- **About this exercise**: Answer with a single number: the count of lines below that hold "tooltip".

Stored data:

________________

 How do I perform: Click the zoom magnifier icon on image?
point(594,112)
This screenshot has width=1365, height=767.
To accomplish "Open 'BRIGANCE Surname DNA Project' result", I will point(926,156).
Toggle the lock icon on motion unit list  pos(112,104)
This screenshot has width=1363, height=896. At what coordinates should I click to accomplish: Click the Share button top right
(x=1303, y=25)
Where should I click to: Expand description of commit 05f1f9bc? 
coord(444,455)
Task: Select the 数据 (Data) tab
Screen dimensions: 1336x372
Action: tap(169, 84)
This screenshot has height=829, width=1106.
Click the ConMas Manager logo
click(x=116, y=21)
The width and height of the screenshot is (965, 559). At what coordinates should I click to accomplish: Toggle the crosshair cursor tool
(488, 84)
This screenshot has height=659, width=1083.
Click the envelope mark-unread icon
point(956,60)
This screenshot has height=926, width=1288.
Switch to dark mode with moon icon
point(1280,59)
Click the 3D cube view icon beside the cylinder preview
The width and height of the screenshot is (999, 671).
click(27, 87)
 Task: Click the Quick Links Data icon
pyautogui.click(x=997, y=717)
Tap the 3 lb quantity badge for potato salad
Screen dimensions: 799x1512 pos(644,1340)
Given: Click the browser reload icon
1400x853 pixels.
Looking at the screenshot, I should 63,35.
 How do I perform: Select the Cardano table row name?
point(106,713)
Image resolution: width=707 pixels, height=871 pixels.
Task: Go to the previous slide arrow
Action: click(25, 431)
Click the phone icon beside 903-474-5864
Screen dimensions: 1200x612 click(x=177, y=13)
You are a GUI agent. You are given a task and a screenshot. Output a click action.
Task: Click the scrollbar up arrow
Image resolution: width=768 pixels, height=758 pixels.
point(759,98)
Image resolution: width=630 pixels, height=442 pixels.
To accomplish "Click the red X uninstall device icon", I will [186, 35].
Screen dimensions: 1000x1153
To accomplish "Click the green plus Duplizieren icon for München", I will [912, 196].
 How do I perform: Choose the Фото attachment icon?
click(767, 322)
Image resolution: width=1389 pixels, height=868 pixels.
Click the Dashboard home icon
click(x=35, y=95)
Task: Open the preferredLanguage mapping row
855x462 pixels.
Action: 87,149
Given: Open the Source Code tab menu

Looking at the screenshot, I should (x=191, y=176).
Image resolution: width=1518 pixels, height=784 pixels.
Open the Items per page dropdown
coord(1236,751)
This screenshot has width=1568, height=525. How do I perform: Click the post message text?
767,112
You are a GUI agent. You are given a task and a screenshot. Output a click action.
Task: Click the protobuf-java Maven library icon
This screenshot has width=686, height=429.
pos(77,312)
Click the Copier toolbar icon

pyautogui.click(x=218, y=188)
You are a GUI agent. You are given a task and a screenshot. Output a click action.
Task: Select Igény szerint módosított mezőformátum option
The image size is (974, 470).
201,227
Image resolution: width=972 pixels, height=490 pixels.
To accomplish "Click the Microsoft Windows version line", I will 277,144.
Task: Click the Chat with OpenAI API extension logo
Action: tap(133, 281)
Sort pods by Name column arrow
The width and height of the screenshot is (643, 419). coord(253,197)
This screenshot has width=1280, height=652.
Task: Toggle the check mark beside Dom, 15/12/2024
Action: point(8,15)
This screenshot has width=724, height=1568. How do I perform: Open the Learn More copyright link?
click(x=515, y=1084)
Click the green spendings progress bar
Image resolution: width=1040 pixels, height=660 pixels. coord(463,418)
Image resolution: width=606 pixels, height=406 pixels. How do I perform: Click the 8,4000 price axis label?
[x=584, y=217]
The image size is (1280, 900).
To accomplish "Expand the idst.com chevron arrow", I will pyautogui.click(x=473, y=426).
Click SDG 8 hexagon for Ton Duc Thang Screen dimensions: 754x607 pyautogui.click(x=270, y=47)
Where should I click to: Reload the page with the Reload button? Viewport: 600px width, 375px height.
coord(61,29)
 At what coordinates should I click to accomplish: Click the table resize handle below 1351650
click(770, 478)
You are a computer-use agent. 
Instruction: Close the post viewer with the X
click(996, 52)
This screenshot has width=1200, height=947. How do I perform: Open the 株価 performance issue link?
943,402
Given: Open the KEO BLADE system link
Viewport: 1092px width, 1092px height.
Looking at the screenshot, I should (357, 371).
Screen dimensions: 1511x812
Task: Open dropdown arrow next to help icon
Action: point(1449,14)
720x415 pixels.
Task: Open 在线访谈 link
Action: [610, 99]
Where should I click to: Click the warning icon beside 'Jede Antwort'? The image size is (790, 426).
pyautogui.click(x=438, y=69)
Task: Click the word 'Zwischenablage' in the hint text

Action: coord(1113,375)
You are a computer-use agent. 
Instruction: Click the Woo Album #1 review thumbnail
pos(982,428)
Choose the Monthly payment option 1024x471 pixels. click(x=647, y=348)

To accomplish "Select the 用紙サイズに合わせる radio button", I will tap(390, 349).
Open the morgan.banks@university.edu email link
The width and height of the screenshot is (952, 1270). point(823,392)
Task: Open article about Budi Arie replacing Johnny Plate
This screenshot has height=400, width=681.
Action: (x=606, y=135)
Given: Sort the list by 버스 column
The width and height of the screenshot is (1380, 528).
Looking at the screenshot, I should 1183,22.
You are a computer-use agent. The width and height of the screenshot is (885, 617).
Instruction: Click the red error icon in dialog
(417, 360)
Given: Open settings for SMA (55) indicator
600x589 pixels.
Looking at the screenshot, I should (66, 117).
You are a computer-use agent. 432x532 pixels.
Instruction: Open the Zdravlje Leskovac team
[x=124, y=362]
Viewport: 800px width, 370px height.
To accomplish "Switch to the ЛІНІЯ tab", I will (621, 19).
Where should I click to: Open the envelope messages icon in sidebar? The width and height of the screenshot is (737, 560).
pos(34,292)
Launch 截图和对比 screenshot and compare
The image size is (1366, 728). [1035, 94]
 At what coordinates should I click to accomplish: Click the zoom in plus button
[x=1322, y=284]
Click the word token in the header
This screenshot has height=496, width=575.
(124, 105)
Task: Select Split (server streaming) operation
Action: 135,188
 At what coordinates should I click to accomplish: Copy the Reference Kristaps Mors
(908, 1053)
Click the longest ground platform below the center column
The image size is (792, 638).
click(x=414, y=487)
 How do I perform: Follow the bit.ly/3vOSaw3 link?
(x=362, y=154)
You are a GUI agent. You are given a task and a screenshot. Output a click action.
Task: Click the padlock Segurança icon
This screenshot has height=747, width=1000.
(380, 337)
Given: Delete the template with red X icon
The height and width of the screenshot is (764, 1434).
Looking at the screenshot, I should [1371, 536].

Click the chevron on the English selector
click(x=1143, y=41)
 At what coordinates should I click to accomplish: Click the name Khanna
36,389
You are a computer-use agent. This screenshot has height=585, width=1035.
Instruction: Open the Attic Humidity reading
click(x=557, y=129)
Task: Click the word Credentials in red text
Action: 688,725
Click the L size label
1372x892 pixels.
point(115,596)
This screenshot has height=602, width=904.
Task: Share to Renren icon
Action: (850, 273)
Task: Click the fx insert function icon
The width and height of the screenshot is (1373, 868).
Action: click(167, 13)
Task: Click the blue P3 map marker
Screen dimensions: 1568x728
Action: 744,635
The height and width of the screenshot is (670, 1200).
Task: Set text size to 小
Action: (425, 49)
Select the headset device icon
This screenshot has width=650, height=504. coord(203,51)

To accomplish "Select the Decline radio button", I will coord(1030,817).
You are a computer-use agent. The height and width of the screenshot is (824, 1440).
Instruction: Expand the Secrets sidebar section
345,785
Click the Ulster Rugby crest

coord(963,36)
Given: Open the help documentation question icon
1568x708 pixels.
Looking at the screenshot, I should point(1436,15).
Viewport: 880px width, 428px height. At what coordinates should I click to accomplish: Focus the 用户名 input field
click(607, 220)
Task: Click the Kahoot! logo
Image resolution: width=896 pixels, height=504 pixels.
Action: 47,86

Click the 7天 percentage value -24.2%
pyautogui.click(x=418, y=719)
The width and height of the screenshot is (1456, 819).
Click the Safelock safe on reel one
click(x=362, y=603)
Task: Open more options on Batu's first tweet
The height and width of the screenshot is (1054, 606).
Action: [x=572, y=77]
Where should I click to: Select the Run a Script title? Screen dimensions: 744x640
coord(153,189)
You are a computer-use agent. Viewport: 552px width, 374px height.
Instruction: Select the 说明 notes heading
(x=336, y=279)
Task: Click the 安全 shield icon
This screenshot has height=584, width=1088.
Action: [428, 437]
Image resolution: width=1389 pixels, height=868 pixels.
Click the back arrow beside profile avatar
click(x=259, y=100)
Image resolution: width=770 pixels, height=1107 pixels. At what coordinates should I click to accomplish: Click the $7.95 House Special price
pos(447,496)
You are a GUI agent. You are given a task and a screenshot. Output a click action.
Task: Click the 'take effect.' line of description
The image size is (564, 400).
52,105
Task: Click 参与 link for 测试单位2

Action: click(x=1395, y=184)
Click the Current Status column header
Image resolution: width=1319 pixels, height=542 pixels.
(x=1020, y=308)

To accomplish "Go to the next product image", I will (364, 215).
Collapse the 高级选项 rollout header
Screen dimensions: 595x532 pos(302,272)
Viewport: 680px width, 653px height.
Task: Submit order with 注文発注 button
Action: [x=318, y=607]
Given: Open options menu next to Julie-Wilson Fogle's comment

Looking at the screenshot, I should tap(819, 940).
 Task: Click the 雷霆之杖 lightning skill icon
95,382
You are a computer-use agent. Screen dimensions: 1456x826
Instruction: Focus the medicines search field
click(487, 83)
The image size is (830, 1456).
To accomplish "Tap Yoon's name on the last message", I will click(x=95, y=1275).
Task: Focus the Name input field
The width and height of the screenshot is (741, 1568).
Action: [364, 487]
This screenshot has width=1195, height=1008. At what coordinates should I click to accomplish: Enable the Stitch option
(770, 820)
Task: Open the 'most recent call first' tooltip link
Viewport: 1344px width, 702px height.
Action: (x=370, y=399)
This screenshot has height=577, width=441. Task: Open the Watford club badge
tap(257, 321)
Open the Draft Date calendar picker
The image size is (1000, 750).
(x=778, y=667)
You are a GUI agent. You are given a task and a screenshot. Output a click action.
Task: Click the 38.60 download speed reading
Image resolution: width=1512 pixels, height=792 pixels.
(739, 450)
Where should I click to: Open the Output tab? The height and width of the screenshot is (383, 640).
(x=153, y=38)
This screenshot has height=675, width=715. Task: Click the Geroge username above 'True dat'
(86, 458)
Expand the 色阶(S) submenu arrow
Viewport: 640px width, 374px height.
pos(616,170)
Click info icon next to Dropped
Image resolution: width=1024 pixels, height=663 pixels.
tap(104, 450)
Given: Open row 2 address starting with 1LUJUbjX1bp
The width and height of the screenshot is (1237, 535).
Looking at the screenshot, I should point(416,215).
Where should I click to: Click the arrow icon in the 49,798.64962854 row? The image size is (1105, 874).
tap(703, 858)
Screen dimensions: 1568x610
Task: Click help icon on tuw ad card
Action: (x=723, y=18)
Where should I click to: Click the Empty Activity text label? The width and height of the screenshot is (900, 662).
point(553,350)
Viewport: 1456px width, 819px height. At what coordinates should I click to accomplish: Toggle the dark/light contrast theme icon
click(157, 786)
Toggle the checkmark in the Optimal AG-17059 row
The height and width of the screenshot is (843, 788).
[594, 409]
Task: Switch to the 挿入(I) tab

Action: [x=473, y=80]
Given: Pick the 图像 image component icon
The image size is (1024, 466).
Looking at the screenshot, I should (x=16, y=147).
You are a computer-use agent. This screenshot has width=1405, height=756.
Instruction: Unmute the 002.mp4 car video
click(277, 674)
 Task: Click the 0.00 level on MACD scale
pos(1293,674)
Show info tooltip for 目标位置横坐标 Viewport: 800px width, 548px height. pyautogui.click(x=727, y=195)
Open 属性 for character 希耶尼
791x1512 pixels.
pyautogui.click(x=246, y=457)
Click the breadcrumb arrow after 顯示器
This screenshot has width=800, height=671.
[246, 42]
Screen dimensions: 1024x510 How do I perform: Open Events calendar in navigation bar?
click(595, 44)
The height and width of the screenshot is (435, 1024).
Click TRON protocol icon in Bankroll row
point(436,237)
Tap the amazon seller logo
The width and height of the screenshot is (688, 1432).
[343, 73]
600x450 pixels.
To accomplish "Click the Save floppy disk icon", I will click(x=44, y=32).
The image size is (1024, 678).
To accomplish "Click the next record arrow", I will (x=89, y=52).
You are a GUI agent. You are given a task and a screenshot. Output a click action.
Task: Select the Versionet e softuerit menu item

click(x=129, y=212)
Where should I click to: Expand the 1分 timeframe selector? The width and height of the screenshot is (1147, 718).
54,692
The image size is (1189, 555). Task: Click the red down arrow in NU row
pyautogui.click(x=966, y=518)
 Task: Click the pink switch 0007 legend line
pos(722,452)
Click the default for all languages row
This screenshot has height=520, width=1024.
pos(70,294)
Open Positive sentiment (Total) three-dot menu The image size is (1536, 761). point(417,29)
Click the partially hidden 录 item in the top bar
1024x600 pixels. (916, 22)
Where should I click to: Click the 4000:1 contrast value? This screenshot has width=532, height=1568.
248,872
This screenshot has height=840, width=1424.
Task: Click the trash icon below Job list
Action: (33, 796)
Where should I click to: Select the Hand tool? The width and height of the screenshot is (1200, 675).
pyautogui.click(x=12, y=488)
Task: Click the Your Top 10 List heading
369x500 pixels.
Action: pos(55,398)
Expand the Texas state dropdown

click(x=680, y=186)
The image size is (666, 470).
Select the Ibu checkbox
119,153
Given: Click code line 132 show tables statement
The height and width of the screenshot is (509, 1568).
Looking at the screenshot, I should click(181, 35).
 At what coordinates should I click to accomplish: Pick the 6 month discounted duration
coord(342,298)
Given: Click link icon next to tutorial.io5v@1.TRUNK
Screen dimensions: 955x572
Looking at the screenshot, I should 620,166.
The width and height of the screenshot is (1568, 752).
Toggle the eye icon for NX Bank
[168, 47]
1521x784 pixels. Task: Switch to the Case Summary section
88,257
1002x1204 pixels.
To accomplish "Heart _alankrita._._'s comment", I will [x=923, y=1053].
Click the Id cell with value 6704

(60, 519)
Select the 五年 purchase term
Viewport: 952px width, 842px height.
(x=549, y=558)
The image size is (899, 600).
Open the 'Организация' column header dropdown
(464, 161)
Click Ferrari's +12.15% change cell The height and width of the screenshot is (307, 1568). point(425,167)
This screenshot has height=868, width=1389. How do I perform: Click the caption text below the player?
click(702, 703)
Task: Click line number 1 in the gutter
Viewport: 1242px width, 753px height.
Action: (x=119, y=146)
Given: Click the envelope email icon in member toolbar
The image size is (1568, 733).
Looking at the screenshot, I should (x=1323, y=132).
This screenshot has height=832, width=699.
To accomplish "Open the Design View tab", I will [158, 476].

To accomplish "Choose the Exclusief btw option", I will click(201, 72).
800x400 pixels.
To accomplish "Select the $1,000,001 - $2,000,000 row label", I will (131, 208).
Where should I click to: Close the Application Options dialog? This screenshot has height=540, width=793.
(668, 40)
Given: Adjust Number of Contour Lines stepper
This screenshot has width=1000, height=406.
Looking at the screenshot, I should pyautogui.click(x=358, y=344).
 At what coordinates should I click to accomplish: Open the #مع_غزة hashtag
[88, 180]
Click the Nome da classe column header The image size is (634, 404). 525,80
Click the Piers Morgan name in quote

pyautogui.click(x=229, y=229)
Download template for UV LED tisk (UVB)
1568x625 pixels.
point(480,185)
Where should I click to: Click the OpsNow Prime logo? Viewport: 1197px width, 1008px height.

________________

- **The completed task**: 2